* Begin Selected excerpt *
On 3/1/20 1:33 PM, Pavel Begunkov wrote:
> On 01/03/2020 22:14, Jens Axboe wrote:
>> On 3/1/20 9:18 AM, Pavel Begunkov wrote:
>>> There are several independent parts in the patchset, but bundled
>>> to make a point.
>>> 1-2: random stuff, that implicitly used later.
>>> 3-5: restore @nxt propagation
>>> 6-8: optimise locking in io_worker_handle_work()
>>> 9: optimise io_uring refcounting
>>>
>>> The next propagation bits are done similarly as it was before, but
>>> - nxt stealing is now at top-level, but not hidden in handlers
>>> - ensure there is no with REQ_F_DONT_STEAL_NEXT
>>>
>>> [6-8] is the reason to dismiss the previous @nxt propagation appoach,
>>> I didn't found a good way to do the same. Even though it looked
>>> clearer and without new flag.
>>>
>>> Performance tested it with link-of-nops + IOSQE_ASYNC:
>>>
>>> link size: 100
>>> orig:  501 (ns per nop)
>>> 0-8:   446
>>> 0-9:   416
>>>
>>> link size: 10
>>> orig:  826
>>> 0-8:   776
>>> 0-9:   756
>>
>> This looks nice, I'll take a closer look tomorrow or later today. Seems
>> that at least patch 2 should go into 5.6 however, so may make sense to
>> order the series like that.
> 
> It's the first one modifying io-wq.c, so should be fine to pick from
> the middle as is.

Yep, just did.

>> BTW, Andres brought up a good point, and that's hashed file write works.
>> Generally they complete super fast (just copying into the page cache),
>> which means that that worker will be hammering the wq lock a lot. Since
>> work N+1 can't make any progress before N completes (since that's how
>> hashed work works), we should pull a bigger batch of these work items
>> instead of just one at the time. I think that'd potentially make a huge
>> difference for the performance of buffered writes.
> 
> Flashed the same thought. It should be easy enough for hashed
> requests. Though, general batching would make us to think about
> fairness, work stealing, etc.

There's only the one list anyway, so the work is doing to be processed
in order to begin with. Hence I don't think there's a lot of fairness to
be worried about here, we're just going to be processing the existing
work in the same order, but more efficiently. We should be getting both
better throughput and fairness if we remove all items hashed to the same
key for that one worker, only stopping if we encounter a non-hashed work
or work hashed to a different key. Because if we do, if any of that
hashed work ever needs to sleep, the next independent work can proceed
in a different worker.

> BTW, what's the point of hashing only heads of a link? Sounds like it
> can lead to the write-write collisions, which it tries to avoid.

Yeah, the linked items should be hashed as well, not sure why that isn't
done.

>> Just throwing it out there, since you're working in that space anyway
>> and the rewards will be much larger.
> 
> I will take a look, but not sure when, I yet have some hunches myself.

Thanks!

-- 
Jens Axboe
* End Selected excerpt *
* Begin Entries *
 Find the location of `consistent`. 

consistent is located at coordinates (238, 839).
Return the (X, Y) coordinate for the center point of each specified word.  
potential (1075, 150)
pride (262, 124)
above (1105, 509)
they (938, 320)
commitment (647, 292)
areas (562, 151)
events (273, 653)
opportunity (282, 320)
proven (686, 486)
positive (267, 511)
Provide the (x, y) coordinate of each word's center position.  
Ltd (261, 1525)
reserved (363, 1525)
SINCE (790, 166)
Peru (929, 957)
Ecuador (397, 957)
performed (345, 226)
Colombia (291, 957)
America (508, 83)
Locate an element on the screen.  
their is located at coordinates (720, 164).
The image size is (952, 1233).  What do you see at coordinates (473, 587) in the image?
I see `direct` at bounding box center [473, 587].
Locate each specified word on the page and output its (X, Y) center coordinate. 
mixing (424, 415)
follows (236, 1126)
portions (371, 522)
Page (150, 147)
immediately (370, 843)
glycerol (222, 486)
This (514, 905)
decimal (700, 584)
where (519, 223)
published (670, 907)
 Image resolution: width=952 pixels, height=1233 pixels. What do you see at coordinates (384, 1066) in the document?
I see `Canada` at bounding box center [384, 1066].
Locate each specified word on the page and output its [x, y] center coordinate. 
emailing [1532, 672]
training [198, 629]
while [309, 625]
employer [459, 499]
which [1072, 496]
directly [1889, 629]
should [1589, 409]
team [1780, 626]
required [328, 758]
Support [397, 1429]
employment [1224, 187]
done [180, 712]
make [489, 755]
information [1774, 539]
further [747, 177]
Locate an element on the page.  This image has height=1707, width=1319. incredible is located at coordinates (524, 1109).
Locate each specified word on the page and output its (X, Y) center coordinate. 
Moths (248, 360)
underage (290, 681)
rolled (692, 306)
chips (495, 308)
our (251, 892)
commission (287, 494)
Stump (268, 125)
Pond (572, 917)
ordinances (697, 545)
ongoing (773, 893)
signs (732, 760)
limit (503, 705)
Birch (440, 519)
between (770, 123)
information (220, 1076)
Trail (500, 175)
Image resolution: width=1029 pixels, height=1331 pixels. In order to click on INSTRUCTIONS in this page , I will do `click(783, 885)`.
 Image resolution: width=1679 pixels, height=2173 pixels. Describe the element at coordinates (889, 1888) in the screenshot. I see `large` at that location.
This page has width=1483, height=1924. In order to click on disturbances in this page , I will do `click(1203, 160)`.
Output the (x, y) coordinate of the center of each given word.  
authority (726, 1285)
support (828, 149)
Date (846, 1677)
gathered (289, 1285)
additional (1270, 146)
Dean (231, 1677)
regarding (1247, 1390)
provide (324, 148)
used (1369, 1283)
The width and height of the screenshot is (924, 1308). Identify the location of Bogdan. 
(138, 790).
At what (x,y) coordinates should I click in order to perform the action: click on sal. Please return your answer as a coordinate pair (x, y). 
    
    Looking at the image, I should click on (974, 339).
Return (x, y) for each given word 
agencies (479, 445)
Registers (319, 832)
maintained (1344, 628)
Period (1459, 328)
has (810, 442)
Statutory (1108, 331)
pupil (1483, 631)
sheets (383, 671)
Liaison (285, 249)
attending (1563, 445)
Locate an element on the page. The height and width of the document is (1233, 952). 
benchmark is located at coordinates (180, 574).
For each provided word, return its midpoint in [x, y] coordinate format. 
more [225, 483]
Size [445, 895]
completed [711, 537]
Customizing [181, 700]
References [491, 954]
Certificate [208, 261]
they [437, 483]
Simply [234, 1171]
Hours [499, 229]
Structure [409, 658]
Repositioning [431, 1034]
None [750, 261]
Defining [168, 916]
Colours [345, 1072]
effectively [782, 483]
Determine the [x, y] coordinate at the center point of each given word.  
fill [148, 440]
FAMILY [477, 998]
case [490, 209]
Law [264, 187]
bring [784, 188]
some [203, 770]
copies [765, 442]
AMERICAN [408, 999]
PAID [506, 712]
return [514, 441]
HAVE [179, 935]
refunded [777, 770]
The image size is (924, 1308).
* End Entries *
Exercise task 1:
In the patch thread, which patches optimise locking in io_worker_handle_work()?
Exercise task 2:
Copy the records word for word, starting at their first line and ending at the line that contains "center [473, 587].", with both of those lines included.
The records are unrelated to the patch thread.

Task solution 1:
Patches 6-8.

Task solution 2:
 Find the location of `consistent`. 

consistent is located at coordinates (238, 839).
Return the (X, Y) coordinate for the center point of each specified word.  
potential (1075, 150)
pride (262, 124)
above (1105, 509)
they (938, 320)
commitment (647, 292)
areas (562, 151)
events (273, 653)
opportunity (282, 320)
proven (686, 486)
positive (267, 511)
Provide the (x, y) coordinate of each word's center position.  
Ltd (261, 1525)
reserved (363, 1525)
SINCE (790, 166)
Peru (929, 957)
Ecuador (397, 957)
performed (345, 226)
Colombia (291, 957)
America (508, 83)
Locate an element on the screen.  
their is located at coordinates (720, 164).
The image size is (952, 1233).  What do you see at coordinates (473, 587) in the image?
I see `direct` at bounding box center [473, 587].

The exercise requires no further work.